§ À faire:
- a) Répondez aux questions suivantes sur le texte consacré à la privatisation de l'aide humanitaire à Gaza.
(i) Selon la définition de Rony Bauman, de quelle manière l'action humanitaire vise-t-elle à préserver la vie ?
(ii) De quelle agence l'État américain a-t-il supprimé les subventions ?
(iii) Quel profil ont généralement les agents de la GHF ?
- b) Recopiez fidèlement le passage du texte consacré à la privatisation de l'aide humanitaire à Gaza, depuis « Rony Bauman a » jusqu'à « de l’ingénierie inter-impériale. » inclus.
- c) Poursuivez le texte consacré à la privatisation de l'aide humanitaire à Gaza à partir de l'endroit où il s'arrête.

§ Extrait du texte:
--------------------
Rony Bauman a émis une définition consensuelle et peu clivante de l’action humanitaire : « (…) l’action humanitaire est celle qui vise, pacifiquement et sans discrimination, à préserver la vie dans le respect de la dignité, à restaurer l’homme dans ses capacités de choix. », puis il ajoute : « L’intention du geste, que doit guider le souci de l’Autre, et non la défense d’intérêts. » Synthétiquement, dans une approche politico-juridique, les intérêts privés ne peuvent accompagner l’action humanitaire et cette action ne peut donc être privatisée sans tromper sa propre essence, voir sans être constitutive de l’ingénierie inter-impériale.

            La décimation progressive de l’UNRWA a pu laisser un terrain vierge et fertile à une structure d’aide humanitaire américaine privée : la GHF. La population palestinienne est le terrain direct d’essai de transitions de modèles d’aide vers des stratégies à buts lucratifs et coloniaux et en conséquent celle-ci subit l’intensification des massacres sous couvert d’aide humanitaire. Cette représentation parfaitement orchestrée d’un glissement du publique vers le privé permet de poursuivre une « aide » essentielle et vitale qui comblerait l’absence d’aide publique – intentionnellement supprimée.

Le retrait de l’État américain des financements peut être considéré comme un redéploiement de ce dernier. Il se décharge de la prérogative humanitaire en Palestine en supprimant les subventions de l’UNRWA, mais n’est pas dans une situation de retrait, car ses sphères privées – en accointance avec l’État – assurent la continuité des services dits humanitaires. En somme, la privatisation comme outil de redéploiement de l’État permet à ce dernier de se redévelopper en prenant appui sur des acteurs privés (la GHF) pour aboutir à davantage de contrôle par le biais d’une souveraineté interne et externe confortées[14] grâce au brouillage des frontières entre sphère publique et privée. Soit la mise en place d’une nouvelle forme de gouvernementalité ancrée dans des logiques néolibérales qui confirment les thèses post-weberiennes d’une décharge de l’État permettant sa réaffirmation par le biais de la sphère privée. Cette présence américaine dans la bande de Gaza permet d’assurer une permanence des structures militaires dans la région faisant du Moyen-Orient un proxy de l’impérialisme américain. Elle permet aussi de se positionner dans le continuum de la stratégie trumpiste d’affirmation symbolique et salvatrice des Etats-Unis au sein du Moyen-Orient. Il est évident qu’en parallèle des gains politico-symboliques, des liens entre l’administration Trump et cette structure humanitaire, la GHF génère également des profits pour les acteurs de la structure économique qui lui permettent de se maintenir. L’accès aux informations concernant les divers financements est compliqué par l’opacité installée, bien que certains articles mettent en avant la source d’une partie des financements : le gouvernement israélien.[15]

            Cette implication des États-Unis via les sphères privées au sein du Moyen-Orient s’accompagne d’une militarisation accrue de l’aide humanitaire. Cette militarisation est le résultat de plusieurs facteurs, et notamment du fait du caractère privé et lucratif de l’agence. En premier lieu, les agents de la GHF sont dépourvus de formations humanitaires ou liées au développement mais sont généralement des anciens agents de sécurité armés américains. C’est en effet au profit de la sécurité et de la défense israélienne que se sont développées les sociétés privées d’aide humanitaire qui recherche davantage la rentabilité que le respect déontologique de la pratique. Ces structures privées sont ipso facto une nouvelle manière de contourner les structures humanitaires classiques, mais surtout de militariser les distributions.
--------------------
§ Extrait de données:
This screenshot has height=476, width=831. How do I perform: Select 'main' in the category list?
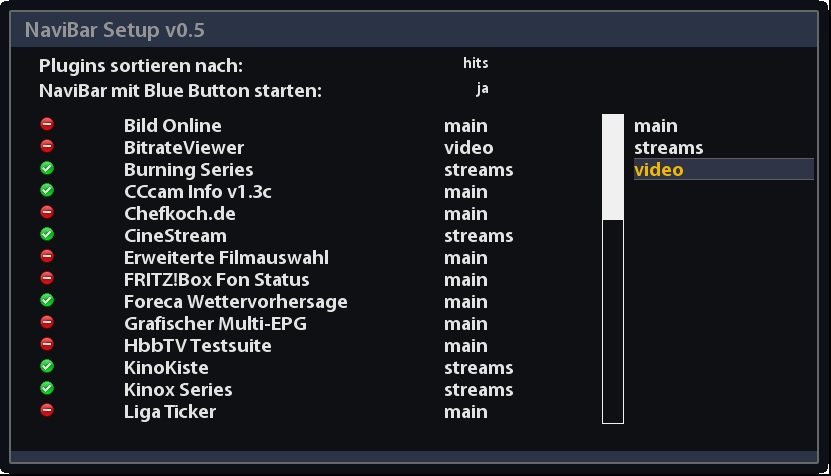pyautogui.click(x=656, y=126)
--------------------
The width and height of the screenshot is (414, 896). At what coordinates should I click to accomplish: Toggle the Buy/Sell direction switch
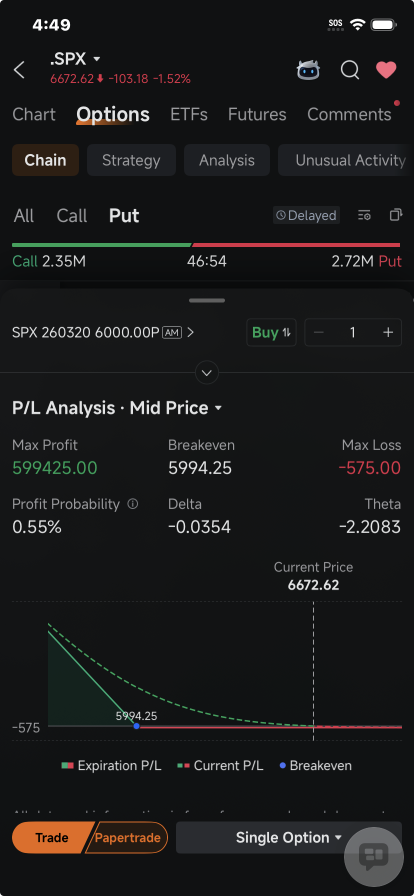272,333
--------------------
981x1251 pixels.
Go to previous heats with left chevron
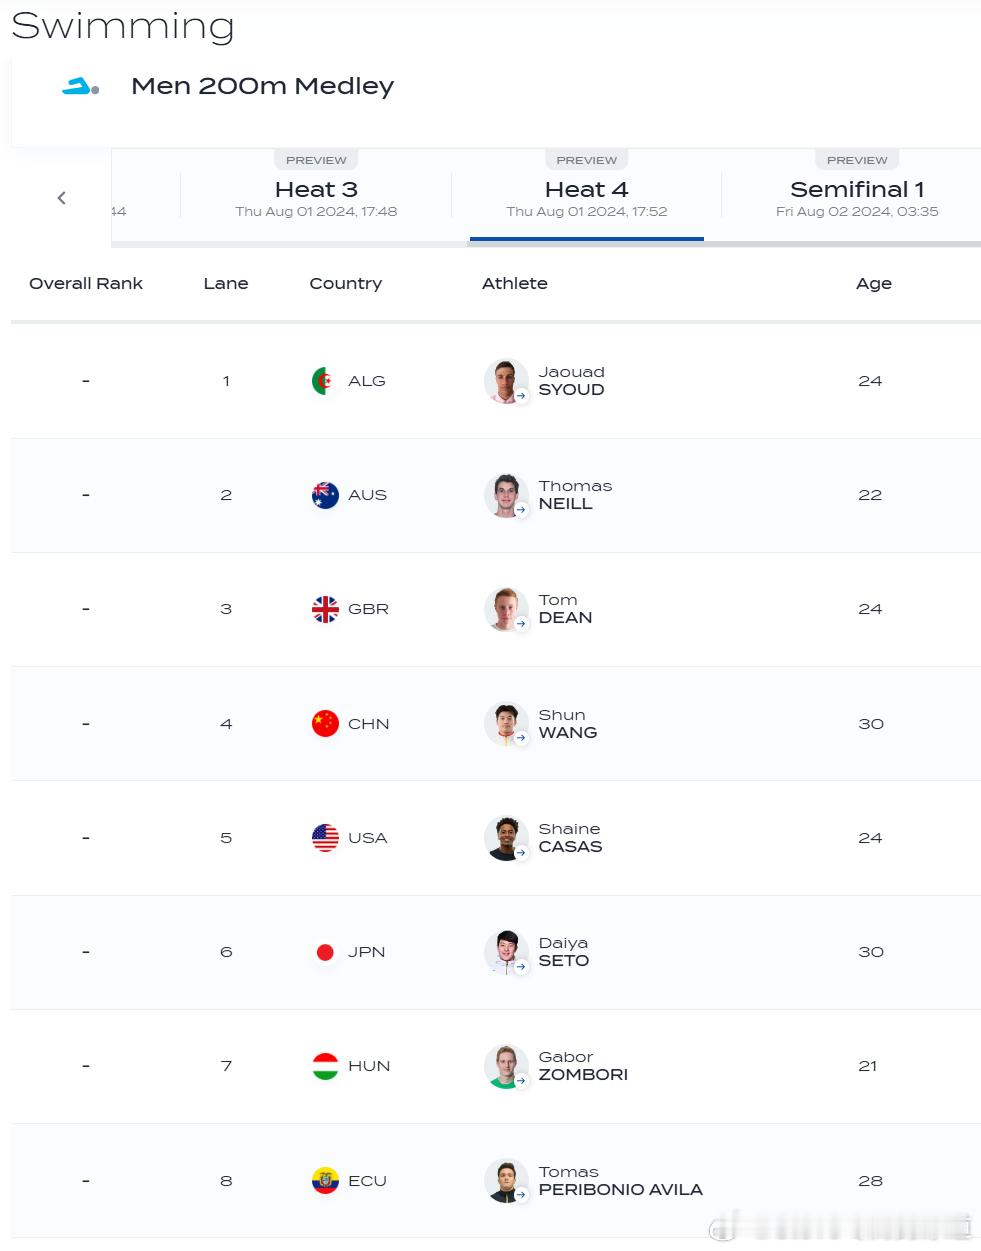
--------------------
§ En réponse:
- a)
(i) Pacifiquement et sans discrimination, dans le respect de la dignité.
(ii) L'UNRWA.
(iii) Ce sont généralement d'anciens agents de sécurité armés américains.

- b)
Rony Bauman a émis une définition consensuelle et peu clivante de l’action humanitaire : « (…) l’action humanitaire est celle qui vise, pacifiquement et sans discrimination, à préserver la vie dans le respect de la dignité, à restaurer l’homme dans ses capacités de choix. », puis il ajoute : « L’intention du geste, que doit guider le souci de l’Autre, et non la défense d’intérêts. » Synthétiquement, dans une approche politico-juridique, les intérêts privés ne peuvent accompagner l’action humanitaire et cette action ne peut donc être privatisée sans tromper sa propre essence, voir sans être constitutive de l’ingénierie inter-impériale.

- c)
La militarisation des structures humanitaires couplée au techno-colonialisme comme outil impérialiste

            À l’instar de Sami Makki[16], certains chercheurs mettent en lumière dès 2010 le tournant sécuritaire des États occidentaux – impulsé par les États-Unis et les dynamiques post-2001 – qui « (…) reprennent l’initiative de l’action humanitaire [pour l’intégrer] aux composantes de l’action diplomatique et militaire ». C’est aux États-Unis que la directive présidentielle n°56 (PDD 56) issue d’une stratégie visant à interpénétrer les agences du département d’État, du Pentagone et de l’USAID par l’intégration de dispositifs autant civils que militaires, impulse la militarisation des structures humanitaires dans un contexte sécuritaire de lutte contre le terrorisme. Ce double processus de marchandisation de l’humanitaire et de militarisation a fertilisé un terrain prêt pour l’émergence de la GHF.

La loi fondamentale sur l’Armée promulguée en 1976 en Israël crée des rapports spécifiques entre l’autorité civile et l’autorité militaire. Édifiée par David Ben-Gourion, Tsahal repose sur la conscription obligatoire, l’apolitisme (permettant surtout d’éviter les clivages ethniques, religieux, culturels et de conserver l’unité), puis l’extension du rôle de l’armée à des fonctions extra-sécuritaires (éducation, culture…)[17]. Ces caractères propres à l’armée israélienne permettent de fondre la société civile et militaire, de civiliser la dimension militaire et militariser la dimension civile, de ne faire qu’un.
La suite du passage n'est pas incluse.